Around 33,000 deaths may have been prevented over a decade if doctors followed appropriate heart attack after-care guidelines, according to a study.

The study, funded by the British Heart Foundation, looked at 13 treatments recommended for patients who suffered a NSTEMI, the most common type of heart attack where the blood flow to the heart is partially blocked.

They found that for patients treated across 247 hospitals in England and Wales between 2003 and 2013, nearly 90% did not receive at least one of the interventions they should have been given.

Advice to stop smoking, a rehabilitation programme to improve patients’ diet, and the prescription of statin drugs to reduce cholesterol were among missed treatments that would have given patients the best chance of survival.

Other frequently missed interventions included the prescription of an anti-blood clotting drug known as a P2Y12 inhibitor.

“If all eligible patients in the study had received optimal care at the time of guideline publication, then 32,765 deaths may have been prevented,” said researchers from the University of Leeds and University College London.
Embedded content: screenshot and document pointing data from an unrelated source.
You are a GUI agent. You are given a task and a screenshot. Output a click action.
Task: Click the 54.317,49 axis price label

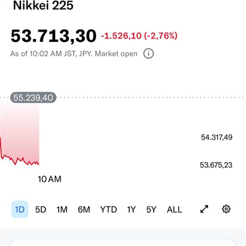pos(216,137)
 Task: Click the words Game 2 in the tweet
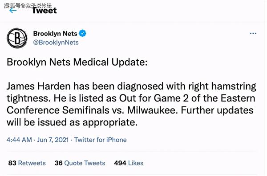coord(171,98)
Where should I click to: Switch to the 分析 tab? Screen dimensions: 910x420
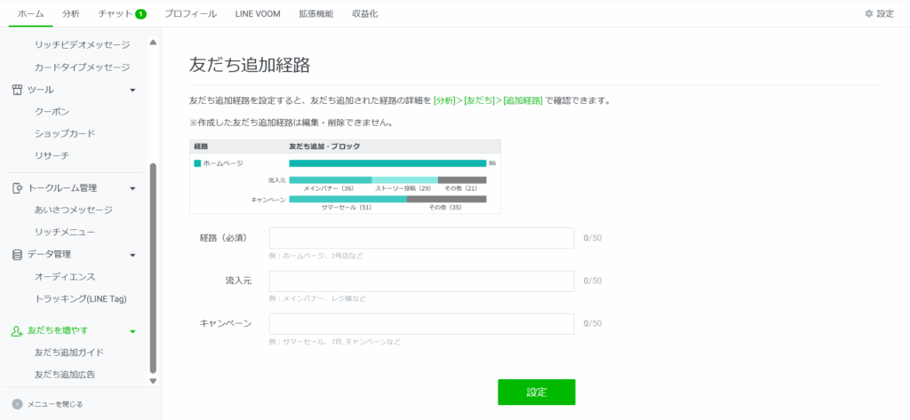(x=71, y=14)
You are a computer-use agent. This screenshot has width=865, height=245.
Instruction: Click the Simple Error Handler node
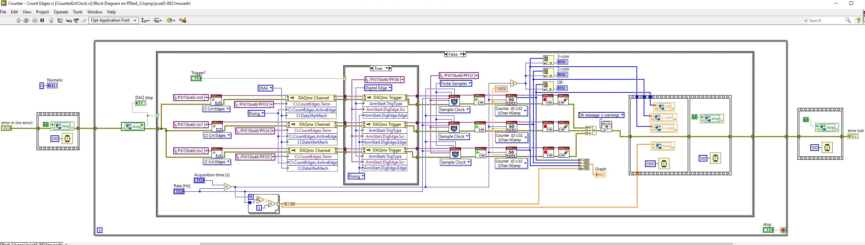pyautogui.click(x=606, y=126)
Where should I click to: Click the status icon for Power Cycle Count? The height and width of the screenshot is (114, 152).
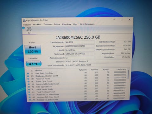pos(29,81)
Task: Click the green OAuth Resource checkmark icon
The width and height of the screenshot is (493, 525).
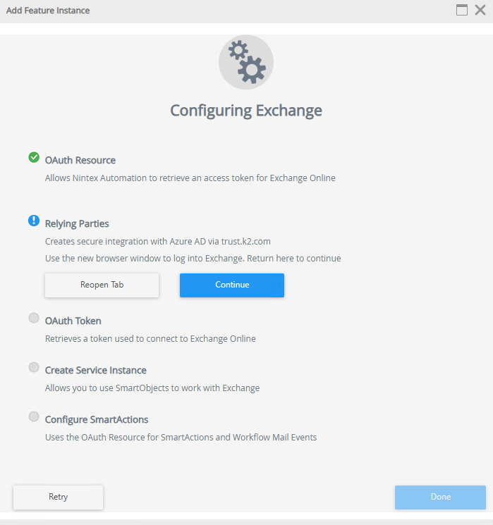Action: tap(34, 157)
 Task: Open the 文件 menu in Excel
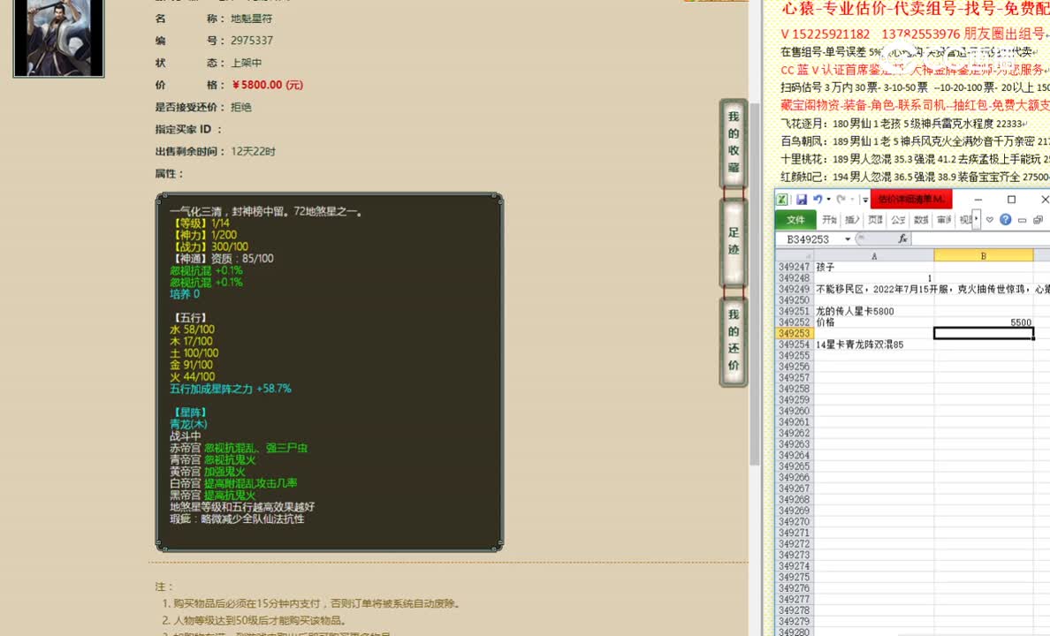(796, 219)
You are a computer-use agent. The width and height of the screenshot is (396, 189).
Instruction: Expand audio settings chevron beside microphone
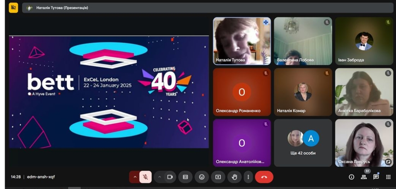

Dr Chris Gale, associate professor of cardiovascular health sciences at the Leeds Institute of Cardiovascular and Metabolic Medicine, said: “What we’ve highlighted here is the unacceptable deficit in the care being given to people after they’ve had an NSTEMI heart attack.

“We calculate that roughly one patient per month per hospital in England and Wales is losing their life as a direct consequence of this deficit.

“The good news is that now we’ve identified the problem, we can certainly fix it. Simple interventions, such as prescribing statins, are being missed, and this is resulting in loss of life.”

The results of the study have been published in the European Heart Journal: Acute Cardiovascular Care.